**EXERCISE INPUT**
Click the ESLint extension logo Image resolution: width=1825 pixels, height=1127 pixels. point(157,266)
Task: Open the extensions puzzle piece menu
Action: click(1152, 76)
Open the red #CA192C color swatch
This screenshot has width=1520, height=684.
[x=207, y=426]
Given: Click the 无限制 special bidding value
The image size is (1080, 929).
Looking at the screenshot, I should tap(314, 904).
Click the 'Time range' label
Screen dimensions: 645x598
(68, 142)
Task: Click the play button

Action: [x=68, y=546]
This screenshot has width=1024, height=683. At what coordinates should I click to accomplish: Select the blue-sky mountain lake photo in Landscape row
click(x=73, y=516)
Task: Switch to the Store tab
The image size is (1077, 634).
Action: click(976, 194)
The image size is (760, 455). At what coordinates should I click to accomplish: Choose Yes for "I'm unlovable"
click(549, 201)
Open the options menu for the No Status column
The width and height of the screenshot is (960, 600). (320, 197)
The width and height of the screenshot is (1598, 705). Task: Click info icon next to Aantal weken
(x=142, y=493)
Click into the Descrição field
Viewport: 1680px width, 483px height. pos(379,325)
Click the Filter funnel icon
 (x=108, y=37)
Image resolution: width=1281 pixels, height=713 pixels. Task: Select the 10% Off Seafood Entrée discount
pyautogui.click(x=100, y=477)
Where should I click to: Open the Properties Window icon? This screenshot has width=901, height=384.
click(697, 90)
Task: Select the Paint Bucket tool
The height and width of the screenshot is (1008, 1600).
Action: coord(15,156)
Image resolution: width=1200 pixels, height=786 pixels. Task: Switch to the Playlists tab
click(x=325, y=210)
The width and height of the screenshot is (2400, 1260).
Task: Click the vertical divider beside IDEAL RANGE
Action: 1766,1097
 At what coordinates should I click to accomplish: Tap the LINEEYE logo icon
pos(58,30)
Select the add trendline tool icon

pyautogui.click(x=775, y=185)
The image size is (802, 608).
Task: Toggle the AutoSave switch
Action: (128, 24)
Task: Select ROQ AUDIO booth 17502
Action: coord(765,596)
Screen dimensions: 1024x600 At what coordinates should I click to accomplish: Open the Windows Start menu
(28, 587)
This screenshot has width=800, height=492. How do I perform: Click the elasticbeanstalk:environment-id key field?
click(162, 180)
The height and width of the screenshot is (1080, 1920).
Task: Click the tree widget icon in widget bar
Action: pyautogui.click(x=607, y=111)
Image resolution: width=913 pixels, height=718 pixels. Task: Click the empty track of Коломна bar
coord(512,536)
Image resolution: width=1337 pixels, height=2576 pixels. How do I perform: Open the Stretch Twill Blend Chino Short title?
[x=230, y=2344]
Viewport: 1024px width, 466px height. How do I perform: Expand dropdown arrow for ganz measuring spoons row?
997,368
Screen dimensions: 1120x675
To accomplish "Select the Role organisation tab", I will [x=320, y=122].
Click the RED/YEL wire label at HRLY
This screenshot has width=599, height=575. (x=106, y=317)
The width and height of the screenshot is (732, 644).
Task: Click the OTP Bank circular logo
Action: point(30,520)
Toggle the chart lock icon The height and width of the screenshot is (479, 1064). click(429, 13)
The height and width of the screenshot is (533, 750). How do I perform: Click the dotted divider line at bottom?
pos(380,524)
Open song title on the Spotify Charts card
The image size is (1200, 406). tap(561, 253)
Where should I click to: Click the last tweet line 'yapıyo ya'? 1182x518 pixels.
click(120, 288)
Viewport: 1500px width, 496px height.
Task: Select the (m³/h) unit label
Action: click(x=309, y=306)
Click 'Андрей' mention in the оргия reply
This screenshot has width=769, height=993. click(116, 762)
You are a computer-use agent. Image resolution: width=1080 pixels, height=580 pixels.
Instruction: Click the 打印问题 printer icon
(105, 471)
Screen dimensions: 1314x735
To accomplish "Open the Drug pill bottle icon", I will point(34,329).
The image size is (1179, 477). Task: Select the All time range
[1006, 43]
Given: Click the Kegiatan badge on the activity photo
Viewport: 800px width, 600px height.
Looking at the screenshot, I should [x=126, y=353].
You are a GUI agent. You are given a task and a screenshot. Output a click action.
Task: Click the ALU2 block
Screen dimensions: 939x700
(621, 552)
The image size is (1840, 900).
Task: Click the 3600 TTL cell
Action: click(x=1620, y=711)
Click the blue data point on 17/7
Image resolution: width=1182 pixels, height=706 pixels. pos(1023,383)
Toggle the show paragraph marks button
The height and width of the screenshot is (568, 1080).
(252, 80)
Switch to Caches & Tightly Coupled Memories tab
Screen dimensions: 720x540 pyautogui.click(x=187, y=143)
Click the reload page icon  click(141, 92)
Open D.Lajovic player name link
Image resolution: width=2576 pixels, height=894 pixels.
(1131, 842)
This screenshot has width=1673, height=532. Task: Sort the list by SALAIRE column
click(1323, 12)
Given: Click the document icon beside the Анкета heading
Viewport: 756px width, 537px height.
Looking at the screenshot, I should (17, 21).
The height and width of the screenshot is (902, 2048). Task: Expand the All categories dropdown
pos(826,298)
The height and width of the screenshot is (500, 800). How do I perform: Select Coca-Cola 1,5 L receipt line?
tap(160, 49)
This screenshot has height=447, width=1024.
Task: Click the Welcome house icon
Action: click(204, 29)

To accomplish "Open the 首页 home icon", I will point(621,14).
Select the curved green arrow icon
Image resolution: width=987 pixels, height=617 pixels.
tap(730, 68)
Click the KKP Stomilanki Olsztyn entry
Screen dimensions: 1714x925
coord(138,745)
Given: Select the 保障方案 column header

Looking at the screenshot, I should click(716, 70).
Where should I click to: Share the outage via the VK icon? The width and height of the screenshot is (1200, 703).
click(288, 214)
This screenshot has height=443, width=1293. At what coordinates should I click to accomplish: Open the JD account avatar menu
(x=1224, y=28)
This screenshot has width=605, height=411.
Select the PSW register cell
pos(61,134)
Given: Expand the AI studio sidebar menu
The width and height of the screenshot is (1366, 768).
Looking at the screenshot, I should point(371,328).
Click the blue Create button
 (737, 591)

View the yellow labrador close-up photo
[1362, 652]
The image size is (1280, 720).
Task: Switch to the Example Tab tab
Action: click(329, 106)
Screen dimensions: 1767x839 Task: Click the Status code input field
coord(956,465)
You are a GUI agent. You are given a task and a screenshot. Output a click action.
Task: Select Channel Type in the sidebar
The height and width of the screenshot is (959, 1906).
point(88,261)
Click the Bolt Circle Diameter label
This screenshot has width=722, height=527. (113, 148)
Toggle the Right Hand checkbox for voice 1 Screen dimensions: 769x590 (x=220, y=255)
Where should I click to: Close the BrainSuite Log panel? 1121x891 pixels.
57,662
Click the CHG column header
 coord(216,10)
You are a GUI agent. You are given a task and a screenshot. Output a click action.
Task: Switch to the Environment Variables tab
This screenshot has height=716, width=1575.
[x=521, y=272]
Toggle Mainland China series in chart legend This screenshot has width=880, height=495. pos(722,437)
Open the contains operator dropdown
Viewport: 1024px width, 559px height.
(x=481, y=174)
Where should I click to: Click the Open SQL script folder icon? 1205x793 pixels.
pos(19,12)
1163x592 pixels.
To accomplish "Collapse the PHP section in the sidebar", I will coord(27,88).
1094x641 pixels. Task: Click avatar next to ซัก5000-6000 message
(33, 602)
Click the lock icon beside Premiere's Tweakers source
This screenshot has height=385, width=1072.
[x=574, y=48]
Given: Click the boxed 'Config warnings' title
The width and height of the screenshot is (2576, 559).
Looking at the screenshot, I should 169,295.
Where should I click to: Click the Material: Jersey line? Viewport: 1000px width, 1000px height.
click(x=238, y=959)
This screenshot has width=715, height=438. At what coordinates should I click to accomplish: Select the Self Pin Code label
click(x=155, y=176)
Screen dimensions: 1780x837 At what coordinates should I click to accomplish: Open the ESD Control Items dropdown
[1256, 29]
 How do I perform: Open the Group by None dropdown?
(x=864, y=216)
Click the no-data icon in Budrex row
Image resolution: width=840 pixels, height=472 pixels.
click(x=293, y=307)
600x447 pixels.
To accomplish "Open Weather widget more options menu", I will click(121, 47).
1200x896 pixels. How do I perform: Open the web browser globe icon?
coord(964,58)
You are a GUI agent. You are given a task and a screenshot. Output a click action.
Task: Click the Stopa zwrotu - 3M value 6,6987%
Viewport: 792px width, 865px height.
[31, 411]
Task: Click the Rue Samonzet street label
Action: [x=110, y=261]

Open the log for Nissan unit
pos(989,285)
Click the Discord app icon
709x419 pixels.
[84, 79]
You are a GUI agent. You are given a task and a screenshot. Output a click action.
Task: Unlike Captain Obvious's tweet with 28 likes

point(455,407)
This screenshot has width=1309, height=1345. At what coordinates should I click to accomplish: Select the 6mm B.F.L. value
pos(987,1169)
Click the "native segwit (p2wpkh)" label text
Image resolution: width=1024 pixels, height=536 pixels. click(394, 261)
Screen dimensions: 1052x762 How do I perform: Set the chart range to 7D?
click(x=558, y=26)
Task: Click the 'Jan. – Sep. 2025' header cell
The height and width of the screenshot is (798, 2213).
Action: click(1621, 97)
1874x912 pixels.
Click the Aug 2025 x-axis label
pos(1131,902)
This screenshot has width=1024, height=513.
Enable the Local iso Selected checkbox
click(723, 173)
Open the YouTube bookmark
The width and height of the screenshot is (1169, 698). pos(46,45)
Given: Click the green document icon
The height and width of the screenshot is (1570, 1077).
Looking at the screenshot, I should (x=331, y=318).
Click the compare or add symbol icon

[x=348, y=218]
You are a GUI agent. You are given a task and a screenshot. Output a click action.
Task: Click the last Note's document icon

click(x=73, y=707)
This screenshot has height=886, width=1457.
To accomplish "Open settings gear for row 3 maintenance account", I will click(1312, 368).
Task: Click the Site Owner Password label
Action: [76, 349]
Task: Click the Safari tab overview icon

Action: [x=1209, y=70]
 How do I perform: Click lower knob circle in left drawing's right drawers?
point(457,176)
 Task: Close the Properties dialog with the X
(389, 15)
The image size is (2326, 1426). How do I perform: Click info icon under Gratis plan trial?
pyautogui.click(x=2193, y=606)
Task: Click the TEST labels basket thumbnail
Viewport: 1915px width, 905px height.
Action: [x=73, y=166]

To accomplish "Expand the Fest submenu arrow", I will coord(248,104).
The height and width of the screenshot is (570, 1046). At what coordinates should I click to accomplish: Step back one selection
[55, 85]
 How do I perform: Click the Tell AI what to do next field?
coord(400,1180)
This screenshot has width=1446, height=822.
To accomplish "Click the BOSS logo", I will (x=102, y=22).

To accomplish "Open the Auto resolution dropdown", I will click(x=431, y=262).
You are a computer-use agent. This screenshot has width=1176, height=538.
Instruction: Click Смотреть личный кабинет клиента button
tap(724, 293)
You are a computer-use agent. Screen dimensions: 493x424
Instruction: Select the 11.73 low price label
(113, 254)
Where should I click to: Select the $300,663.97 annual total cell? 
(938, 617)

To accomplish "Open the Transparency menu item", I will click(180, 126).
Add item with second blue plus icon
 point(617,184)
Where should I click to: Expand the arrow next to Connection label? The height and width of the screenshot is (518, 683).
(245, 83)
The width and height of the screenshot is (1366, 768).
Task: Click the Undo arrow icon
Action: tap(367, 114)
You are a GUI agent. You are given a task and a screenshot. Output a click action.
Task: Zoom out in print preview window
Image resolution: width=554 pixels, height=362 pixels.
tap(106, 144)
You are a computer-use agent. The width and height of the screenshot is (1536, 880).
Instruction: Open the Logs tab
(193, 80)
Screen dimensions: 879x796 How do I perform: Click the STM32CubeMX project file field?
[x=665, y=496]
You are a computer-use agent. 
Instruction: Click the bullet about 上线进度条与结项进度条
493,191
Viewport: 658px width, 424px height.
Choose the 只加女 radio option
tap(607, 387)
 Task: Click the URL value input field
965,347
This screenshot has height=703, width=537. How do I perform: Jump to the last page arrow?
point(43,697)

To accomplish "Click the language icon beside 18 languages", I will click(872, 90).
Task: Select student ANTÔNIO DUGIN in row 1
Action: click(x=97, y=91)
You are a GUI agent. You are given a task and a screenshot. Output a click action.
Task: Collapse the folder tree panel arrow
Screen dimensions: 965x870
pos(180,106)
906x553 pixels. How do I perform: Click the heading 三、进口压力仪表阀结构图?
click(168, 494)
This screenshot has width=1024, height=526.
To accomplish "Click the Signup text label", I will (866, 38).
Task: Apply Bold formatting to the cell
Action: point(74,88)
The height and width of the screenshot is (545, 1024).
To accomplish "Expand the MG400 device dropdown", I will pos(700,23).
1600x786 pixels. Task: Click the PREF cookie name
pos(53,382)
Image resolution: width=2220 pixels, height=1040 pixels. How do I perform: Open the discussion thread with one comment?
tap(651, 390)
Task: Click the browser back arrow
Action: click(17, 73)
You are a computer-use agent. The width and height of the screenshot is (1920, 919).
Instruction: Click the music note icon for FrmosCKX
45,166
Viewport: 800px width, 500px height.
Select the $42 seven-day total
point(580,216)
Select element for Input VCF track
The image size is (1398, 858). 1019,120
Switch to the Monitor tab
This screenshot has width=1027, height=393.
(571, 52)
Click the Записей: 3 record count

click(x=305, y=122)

**WORK REQUEST**
The expected output is exactly the lines of the listing above between the line holding "Image resolution: width=2220" and the line holding "Switch to the Monitor tab", inclusive.

**ANSWER BOX**
Image resolution: width=2220 pixels, height=1040 pixels. How do I perform: Open the discussion thread with one comment?
tap(651, 390)
Task: Click the browser back arrow
Action: click(17, 73)
You are a computer-use agent. The width and height of the screenshot is (1920, 919).
Instruction: Click the music note icon for FrmosCKX
45,166
Viewport: 800px width, 500px height.
Select the $42 seven-day total
point(580,216)
Select element for Input VCF track
The image size is (1398, 858). 1019,120
Switch to the Monitor tab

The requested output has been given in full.